Task item → The answer must be an exact copy of every entry.
- Opening Delimiter -
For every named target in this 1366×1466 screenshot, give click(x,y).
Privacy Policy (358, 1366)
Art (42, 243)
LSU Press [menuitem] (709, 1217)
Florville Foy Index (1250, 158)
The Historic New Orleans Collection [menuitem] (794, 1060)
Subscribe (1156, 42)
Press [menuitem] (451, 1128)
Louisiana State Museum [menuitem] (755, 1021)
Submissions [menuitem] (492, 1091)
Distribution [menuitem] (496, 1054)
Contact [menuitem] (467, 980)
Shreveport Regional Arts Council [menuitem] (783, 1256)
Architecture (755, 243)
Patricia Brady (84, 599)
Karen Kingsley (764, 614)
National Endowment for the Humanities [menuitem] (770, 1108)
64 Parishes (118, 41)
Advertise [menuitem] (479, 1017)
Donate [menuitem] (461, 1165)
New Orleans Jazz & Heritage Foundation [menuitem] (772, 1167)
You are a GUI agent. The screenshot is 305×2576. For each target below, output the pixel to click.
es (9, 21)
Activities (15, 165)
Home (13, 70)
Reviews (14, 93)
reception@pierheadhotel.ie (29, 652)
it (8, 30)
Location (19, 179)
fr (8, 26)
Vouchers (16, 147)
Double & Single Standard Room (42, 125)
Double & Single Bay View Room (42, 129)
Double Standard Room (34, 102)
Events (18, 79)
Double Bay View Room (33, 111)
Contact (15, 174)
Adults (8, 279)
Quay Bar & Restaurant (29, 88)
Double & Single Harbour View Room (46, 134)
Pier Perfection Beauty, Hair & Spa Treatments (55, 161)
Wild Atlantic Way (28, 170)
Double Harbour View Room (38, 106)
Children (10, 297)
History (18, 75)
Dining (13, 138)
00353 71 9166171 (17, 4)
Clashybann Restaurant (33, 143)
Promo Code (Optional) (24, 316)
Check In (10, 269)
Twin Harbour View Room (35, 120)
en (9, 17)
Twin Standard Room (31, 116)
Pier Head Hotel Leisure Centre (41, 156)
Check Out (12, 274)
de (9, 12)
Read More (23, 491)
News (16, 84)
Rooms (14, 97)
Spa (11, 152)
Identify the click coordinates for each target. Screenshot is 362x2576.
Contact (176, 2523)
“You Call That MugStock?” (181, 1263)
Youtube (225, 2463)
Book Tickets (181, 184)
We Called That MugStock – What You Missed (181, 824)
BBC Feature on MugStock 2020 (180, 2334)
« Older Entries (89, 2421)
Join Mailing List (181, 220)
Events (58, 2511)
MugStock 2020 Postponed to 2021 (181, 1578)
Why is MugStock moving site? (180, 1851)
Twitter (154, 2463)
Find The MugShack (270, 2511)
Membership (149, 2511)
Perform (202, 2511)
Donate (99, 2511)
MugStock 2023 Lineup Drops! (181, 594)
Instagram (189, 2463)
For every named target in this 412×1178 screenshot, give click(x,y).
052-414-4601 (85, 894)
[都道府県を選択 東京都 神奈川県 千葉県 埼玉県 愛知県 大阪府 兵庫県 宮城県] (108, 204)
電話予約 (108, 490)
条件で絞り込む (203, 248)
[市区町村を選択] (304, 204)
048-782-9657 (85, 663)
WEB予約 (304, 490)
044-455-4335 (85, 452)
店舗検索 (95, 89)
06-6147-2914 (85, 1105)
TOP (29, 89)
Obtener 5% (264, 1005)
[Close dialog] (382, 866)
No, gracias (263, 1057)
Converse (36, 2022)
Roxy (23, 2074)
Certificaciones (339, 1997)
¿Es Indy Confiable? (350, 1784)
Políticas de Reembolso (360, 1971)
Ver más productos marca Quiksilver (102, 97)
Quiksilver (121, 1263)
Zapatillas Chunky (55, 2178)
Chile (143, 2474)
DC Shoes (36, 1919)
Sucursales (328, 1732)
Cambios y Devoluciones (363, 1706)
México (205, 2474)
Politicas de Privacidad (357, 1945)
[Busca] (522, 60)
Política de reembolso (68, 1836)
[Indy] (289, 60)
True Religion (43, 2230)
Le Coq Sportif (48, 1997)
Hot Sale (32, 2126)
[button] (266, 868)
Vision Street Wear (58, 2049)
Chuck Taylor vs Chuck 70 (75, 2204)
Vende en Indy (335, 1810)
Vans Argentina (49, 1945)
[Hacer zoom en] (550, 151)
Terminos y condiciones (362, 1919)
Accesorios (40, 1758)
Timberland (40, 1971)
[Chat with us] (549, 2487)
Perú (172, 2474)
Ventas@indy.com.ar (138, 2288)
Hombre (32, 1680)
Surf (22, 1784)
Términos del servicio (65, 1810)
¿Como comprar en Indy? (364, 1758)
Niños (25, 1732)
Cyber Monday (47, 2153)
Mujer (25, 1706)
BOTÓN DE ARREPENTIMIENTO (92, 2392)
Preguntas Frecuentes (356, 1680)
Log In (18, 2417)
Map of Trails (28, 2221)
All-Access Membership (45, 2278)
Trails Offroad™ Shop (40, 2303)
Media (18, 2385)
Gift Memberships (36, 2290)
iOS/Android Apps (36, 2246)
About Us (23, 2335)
- Closing Delimiter -
Exercise result →
For every named target in this 1366×1466 screenshot, give click(x,y).
Privacy Policy (358, 1366)
Art (42, 243)
LSU Press [menuitem] (709, 1217)
Florville Foy Index (1250, 158)
The Historic New Orleans Collection [menuitem] (794, 1060)
Subscribe (1156, 42)
Press [menuitem] (451, 1128)
Louisiana State Museum [menuitem] (755, 1021)
Submissions [menuitem] (492, 1091)
Distribution [menuitem] (496, 1054)
Contact [menuitem] (467, 980)
Shreveport Regional Arts Council [menuitem] (783, 1256)
Architecture (755, 243)
Patricia Brady (84, 599)
Karen Kingsley (764, 614)
National Endowment for the Humanities [menuitem] (770, 1108)
64 Parishes (118, 41)
Advertise [menuitem] (479, 1017)
Donate [menuitem] (461, 1165)
New Orleans Jazz & Heritage Foundation [menuitem] (772, 1167)
You are a GUI agent. The screenshot is 305×2576. For each target below, output the pixel to click.
es (9, 21)
Activities (15, 165)
Home (13, 70)
Reviews (14, 93)
reception@pierheadhotel.ie (29, 652)
it (8, 30)
Location (19, 179)
fr (8, 26)
Vouchers (16, 147)
Double & Single Standard Room (42, 125)
Double & Single Bay View Room (42, 129)
Double Standard Room (34, 102)
Events (18, 79)
Double Bay View Room (33, 111)
Contact (15, 174)
Adults (8, 279)
Quay Bar & Restaurant (29, 88)
Double & Single Harbour View Room (46, 134)
Pier Perfection Beauty, Hair & Spa Treatments (55, 161)
Wild Atlantic Way (28, 170)
Double Harbour View Room (38, 106)
Children (10, 297)
History (18, 75)
Dining (13, 138)
00353 71 9166171 (17, 4)
Clashybann Restaurant (33, 143)
Promo Code (Optional) (24, 316)
Check In (10, 269)
Twin Harbour View Room (35, 120)
en (9, 17)
Twin Standard Room (31, 116)
Pier Head Hotel Leisure Centre (41, 156)
Check Out (12, 274)
de (9, 12)
Read More (23, 491)
News (16, 84)
Rooms (14, 97)
Spa (11, 152)
Identify the click coordinates for each target. Screenshot is 362x2576.
Contact (176, 2523)
“You Call That MugStock?” (181, 1263)
Youtube (225, 2463)
Book Tickets (181, 184)
We Called That MugStock – What You Missed (181, 824)
BBC Feature on MugStock 2020 (180, 2334)
« Older Entries (89, 2421)
Join Mailing List (181, 220)
Events (58, 2511)
MugStock 2020 Postponed to 2021 (181, 1578)
Why is MugStock moving site? (180, 1851)
Twitter (154, 2463)
Find The MugShack (270, 2511)
Membership (149, 2511)
Perform (202, 2511)
Donate (99, 2511)
MugStock 2023 Lineup Drops! (181, 594)
Instagram (189, 2463)
For every named target in this 412×1178 screenshot, give click(x,y).
052-414-4601 (85, 894)
[都道府県を選択 東京都 神奈川県 千葉県 埼玉県 愛知県 大阪府 兵庫県 宮城県] (108, 204)
電話予約 (108, 490)
条件で絞り込む (203, 248)
[市区町村を選択] (304, 204)
048-782-9657 (85, 663)
WEB予約 (304, 490)
044-455-4335 (85, 452)
店舗検索 (95, 89)
06-6147-2914 (85, 1105)
TOP (29, 89)
Obtener 5% (264, 1005)
[Close dialog] (382, 866)
No, gracias (263, 1057)
Converse (36, 2022)
Roxy (23, 2074)
Certificaciones (339, 1997)
¿Es Indy Confiable? (350, 1784)
Políticas de Reembolso (360, 1971)
Ver más productos marca Quiksilver (102, 97)
Quiksilver (121, 1263)
Zapatillas Chunky (55, 2178)
Chile (143, 2474)
DC Shoes (36, 1919)
Sucursales (328, 1732)
Cambios y Devoluciones (363, 1706)
México (205, 2474)
Politicas de Privacidad (357, 1945)
[Busca] (522, 60)
Política de reembolso (68, 1836)
[Indy] (289, 60)
True Religion (43, 2230)
Le Coq Sportif (48, 1997)
Hot Sale (32, 2126)
[button] (266, 868)
Vision Street Wear (58, 2049)
Chuck Taylor vs Chuck 70 (75, 2204)
Vende en Indy (335, 1810)
Vans Argentina (49, 1945)
[Hacer zoom en] (550, 151)
Terminos y condiciones (362, 1919)
Accesorios (40, 1758)
Timberland (40, 1971)
[Chat with us] (549, 2487)
Perú (172, 2474)
Ventas@indy.com.ar (138, 2288)
Hombre (32, 1680)
Surf (22, 1784)
Términos del servicio (65, 1810)
¿Como comprar en Indy? (364, 1758)
Niños (25, 1732)
Cyber Monday (47, 2153)
Mujer (25, 1706)
BOTÓN DE ARREPENTIMIENTO (92, 2392)
Preguntas Frecuentes (356, 1680)
Log In (18, 2417)
Map of Trails (28, 2221)
All-Access Membership (45, 2278)
Trails Offroad™ Shop (40, 2303)
Media (18, 2385)
Gift Memberships (36, 2290)
iOS/Android Apps (36, 2246)
About Us (23, 2335)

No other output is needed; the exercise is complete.